The first thing that often springs to mind when you mention bubbles are those pots of soapy liquid with a bubble-blower toy you had as a kid (or as an adult – you’re never too old for these things).

But bubbles also play a key role in many areas of science, from scanning for tumours to potentially delivering drugs around the body to target specific areas, and making champagne taste that little bit better.

At the Royal Society’s Summer Science Exhibition recently, one of the stands was devoted to bubble science, exploring the interesting properties of bubbles, such as the fact that the temperature inside a rapidly collapsing bubble is greater than the surface of the sun.

Bubbles, defined as spheres filled with air, are everywhere, from volcanoes to boiling water and inkjet printers. And champagne lovers, take note – bubbles account for 30 per cent of its taste, said Dr Gianluca Memoli, senior research scientist at the National Physical Laboratory and one of the researchers manning the POP! The Sound of Bubbles exhibit.

“They thought it was the grape affecting the taste, but actually it was the bubbles,” Dr Memoli told me, referring to a French study on champagne – I bet the researchers had fun doing that one.

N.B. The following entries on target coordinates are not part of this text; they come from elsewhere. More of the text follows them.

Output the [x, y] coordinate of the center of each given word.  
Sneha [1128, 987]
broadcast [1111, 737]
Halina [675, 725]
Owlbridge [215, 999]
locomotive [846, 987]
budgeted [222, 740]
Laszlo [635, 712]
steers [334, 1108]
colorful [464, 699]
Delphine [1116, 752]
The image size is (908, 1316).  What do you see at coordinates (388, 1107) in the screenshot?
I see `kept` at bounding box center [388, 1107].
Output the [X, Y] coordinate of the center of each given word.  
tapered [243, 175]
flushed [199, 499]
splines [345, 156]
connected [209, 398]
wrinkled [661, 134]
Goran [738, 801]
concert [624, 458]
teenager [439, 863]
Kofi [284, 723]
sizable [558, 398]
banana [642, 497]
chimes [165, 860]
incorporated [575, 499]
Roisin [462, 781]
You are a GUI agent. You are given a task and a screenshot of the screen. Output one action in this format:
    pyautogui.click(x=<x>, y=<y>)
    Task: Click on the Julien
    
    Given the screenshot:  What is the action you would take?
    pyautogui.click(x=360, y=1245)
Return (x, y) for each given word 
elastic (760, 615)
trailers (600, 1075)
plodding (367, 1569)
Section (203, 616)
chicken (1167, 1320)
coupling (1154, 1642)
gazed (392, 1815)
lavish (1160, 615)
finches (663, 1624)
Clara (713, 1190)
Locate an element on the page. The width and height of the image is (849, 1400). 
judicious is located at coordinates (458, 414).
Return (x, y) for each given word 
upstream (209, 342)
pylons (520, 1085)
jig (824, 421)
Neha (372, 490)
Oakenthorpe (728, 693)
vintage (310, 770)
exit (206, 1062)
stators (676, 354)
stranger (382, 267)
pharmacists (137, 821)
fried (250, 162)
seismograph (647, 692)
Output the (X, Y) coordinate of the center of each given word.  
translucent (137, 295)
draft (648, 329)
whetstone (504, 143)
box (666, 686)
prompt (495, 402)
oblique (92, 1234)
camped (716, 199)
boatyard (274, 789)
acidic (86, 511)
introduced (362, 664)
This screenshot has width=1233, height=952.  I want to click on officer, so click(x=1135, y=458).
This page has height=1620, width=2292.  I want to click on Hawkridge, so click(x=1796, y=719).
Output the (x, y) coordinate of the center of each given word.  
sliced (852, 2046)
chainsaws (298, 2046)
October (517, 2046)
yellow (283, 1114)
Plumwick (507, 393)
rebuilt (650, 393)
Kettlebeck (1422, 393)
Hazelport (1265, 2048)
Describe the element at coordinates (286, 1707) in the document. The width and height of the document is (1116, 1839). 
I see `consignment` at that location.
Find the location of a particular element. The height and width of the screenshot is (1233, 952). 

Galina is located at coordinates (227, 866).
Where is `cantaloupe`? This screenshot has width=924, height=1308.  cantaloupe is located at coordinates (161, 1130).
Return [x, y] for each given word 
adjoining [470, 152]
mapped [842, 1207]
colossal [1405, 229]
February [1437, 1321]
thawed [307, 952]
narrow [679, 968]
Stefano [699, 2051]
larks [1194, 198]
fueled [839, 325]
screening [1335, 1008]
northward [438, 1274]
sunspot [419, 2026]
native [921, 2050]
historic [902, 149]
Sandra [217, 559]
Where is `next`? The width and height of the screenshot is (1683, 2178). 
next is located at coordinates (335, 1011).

A mouthful of bubbles – why Italian ice cream beats McFlurry

The same goes for ice cream, Dr Memoli explained. “If you think about ice cream, Italian ice cream has smaller holes [bubbles] than the ice cream you get in McDonalds – that is why it tastes better.”

But it is the special connection between gas bubbles and sound waves that makes them so useful. When a bubble is subjected to a sound wave, the ‘ring’ or sound they produce varies according to their properties and their surroundings. It is this quality that means they can be used as cost-effective medical sensors to detect cancer in the human body.

Dr Gianluca Memoli next to the musical ‘bubble organ’

By injecting a patient with microbubbles, tumours show up much more clearly on an ultrasound scan, meaning doctors can improve the accuracy of their cancer diagnosis from 60 per cent to 95 per cent.

“The fact that bubbles are used to detect, and are so successful, is pushing people to look more at what they can do,” said Dr Memoli. He explained that researchers are now looking at ways to ‘load’ bubbles with drugs designed to target tumours, and to then move those bubbles round the body before releasing the drug in the target area.

Dr Memoli’s fascination for bubbles first began when he studied them for the European Space Agency during his PhD.

Setting the scene, he said: “Imagine you are in your space shuttle and you are going towards Mars. At some point you start seeing lights switch on and off on your control panel.

“The problem there is that bubbles are blocking the fuel to the engine. Normally you don’t need to think about that because gravity takes the bubbles up to the surface, but if there’s no gravity, the bubbles stay there. So in space, you cannot get rid of it.

“So we were studying artifical gravity to get the bubbles away. After that, I got fascinated.”

Photo of Dr Gianluca Memoli taken by me at the Royal Society’s Summer Science Exhibition.